Der Spot- und Terminhandel an der Strombörse EEX in Leipzig genügt hinsichtlich seiner Transparenz den börsengesetzlichen Vorgaben. Es bestehen aber "erhebliche Transparenzdefizite hinsichtlich nicht-börslicher elektrizitätswirtschaftlicher physischer sowie kommerzieller Informationen in den Bereichen Netzlast, Übertragung, Kuppelstellen, Erzeugung und Großverbraucher sowie Regelenergie". Diese Feststellung trifft ein Gutachten, das die Rechtsanwaltskanzlei White & Case und das Beratungsunternehmens NERA im Auftrag der sächsischen Landesregierung erarbeitet haben und das am 22. Januar vom sächsischen Wirtschafts- und Arbeitsminister Thomas Jurk (SPD) vorgestellt wurde.

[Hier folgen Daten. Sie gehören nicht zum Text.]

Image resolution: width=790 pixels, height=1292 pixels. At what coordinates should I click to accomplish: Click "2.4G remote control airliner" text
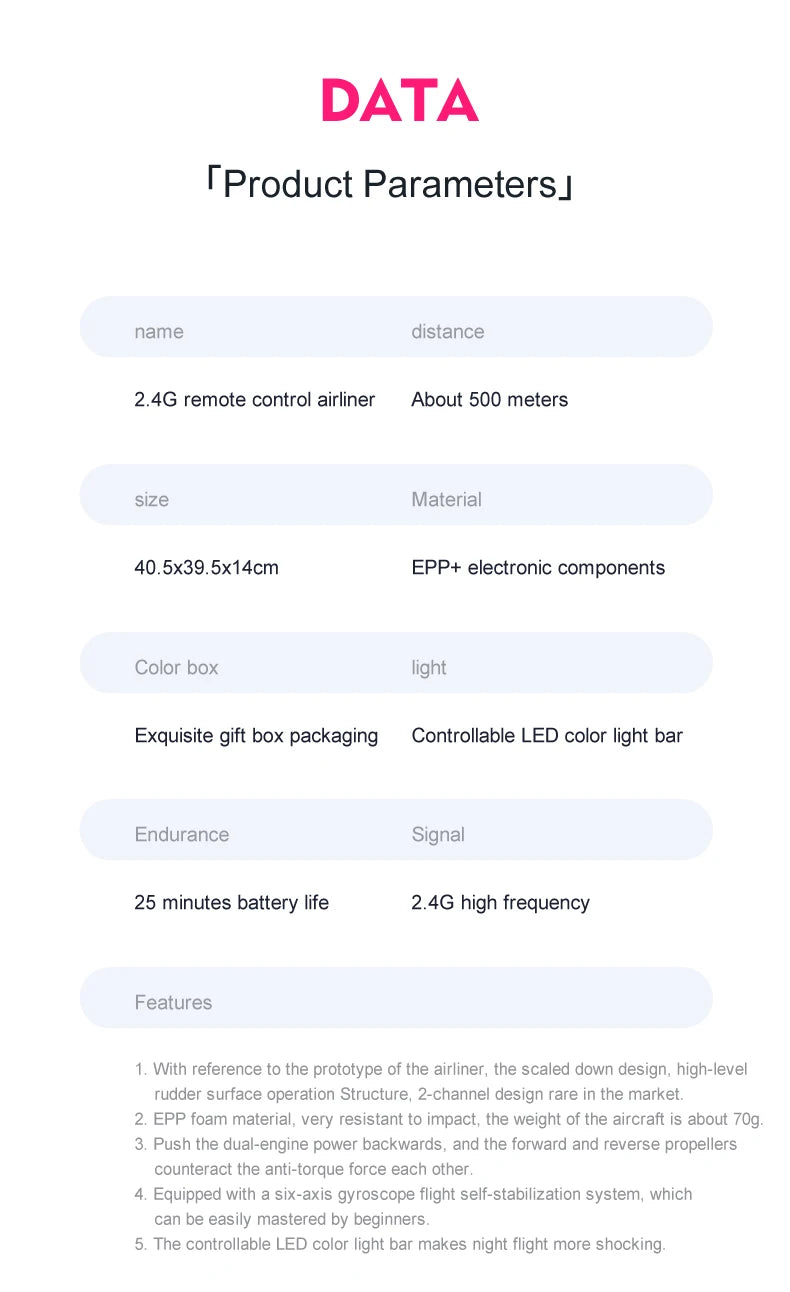point(254,400)
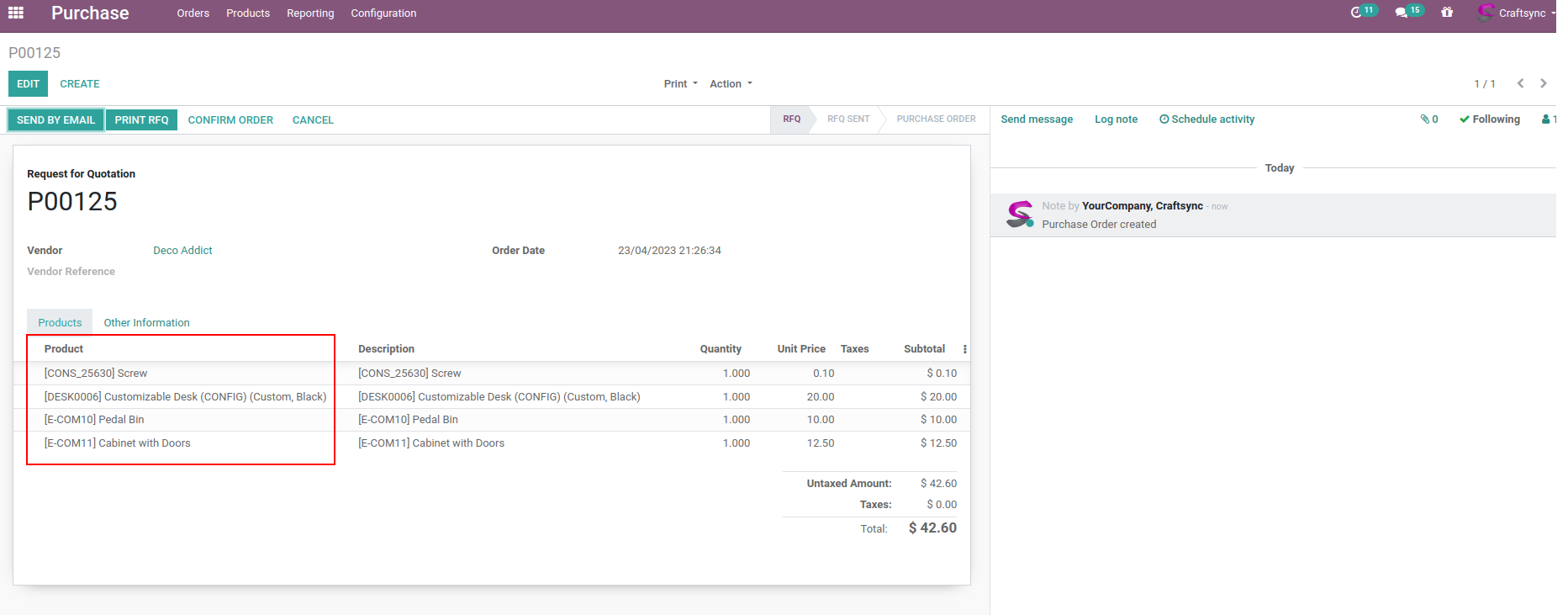This screenshot has width=1568, height=615.
Task: Click the Confirm Order button
Action: click(x=230, y=120)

"Die großen Energieversorgungsunternehmen verfügen aufgrund ihrer Konzernstruktur über erhebliche Wissensvorsprünge im Vergleich zur Konkurrenz", kritisierte der Minister die unzureichende Informationslage rund um das Börsengeschehen, die schon seit Jahren von Stromanbietern und Verbrauchern beklagt wird (020105, 030804, 050603, 051116). Die bisherigen Veröffentlichungen marktrelevanter Daten seien nicht ausreichend. Beispielsweise würden die von den vier Großstromerzeugern der EEX gemeldeten Kraftwerksdaten (060710) derzeit lediglich angesammelt und nicht zu einem für den Handel preisrelevanten Zeitpunkt veröffentlicht. Stattdessen sei es erforderlich, die installierte und tatsächlich verfügbare Kapazität einzelner Kraftwerke ab einer bestimmten Größe "nahe Echtzeit" zu veröffentlichen. Momentan sei es so, daß einige Informationen dem Markt gar nicht zur Verfügung stünden, während andere Informationen werden zwar veröffentlicht würden, aber nicht in der erforderlichen Form oder zum erforderlichen Zeitpunkt.

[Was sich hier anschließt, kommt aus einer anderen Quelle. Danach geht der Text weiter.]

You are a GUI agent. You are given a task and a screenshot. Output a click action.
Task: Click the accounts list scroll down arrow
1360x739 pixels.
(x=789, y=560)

Strombörse sieht keinerlei Änderungsbedarf

Die Strombörse sei "derzeit lauten und massiven Angriffen aus politischen Kreisen ausgesetzt, die im Ergebnis die Strombörse für die hohen Strompreise verantwortlich machen", erklärte der EEX-Vorstandsvorsitzende Hans-Bernd Menzel am 23. Januar. Alle Vorwürfe seien jedoch emotional, unsachlich und unbegründet. Die EEX gewährleiste "einen funktionierenden Markt für ganz Europa". Die Transparenz des Börsengeschehens sei erst jetzt wieder durch das Gutachten des Sächsischen Ministeriums für Wirtschaft und Arbeit bestätigt worden. Auf die Kritik, die eben dieses Gutachten an der mangelhaften Informationslage rund um das Börsengeschehen übt, ging Menzel nicht ein.

Die von Bundeswirtschaftsminister Glos geplante Verschärfung des Kartellrechts (061105) ist nach Menzels Worten "für die EEX von höchster Brisanz". Die vorgesehene Untersagung von Preisen, die in "unangemessener Weise" die Kosten überschreiten, bedrohe grundsätzlich die börsliche Preisbildung. Die Novelle sei geeignet, eine Abkehr vom Prinzip liberalisierter Märkte einzuleiten. Deutschland könne damit als Standort für eine Strombörse uninteressant werden.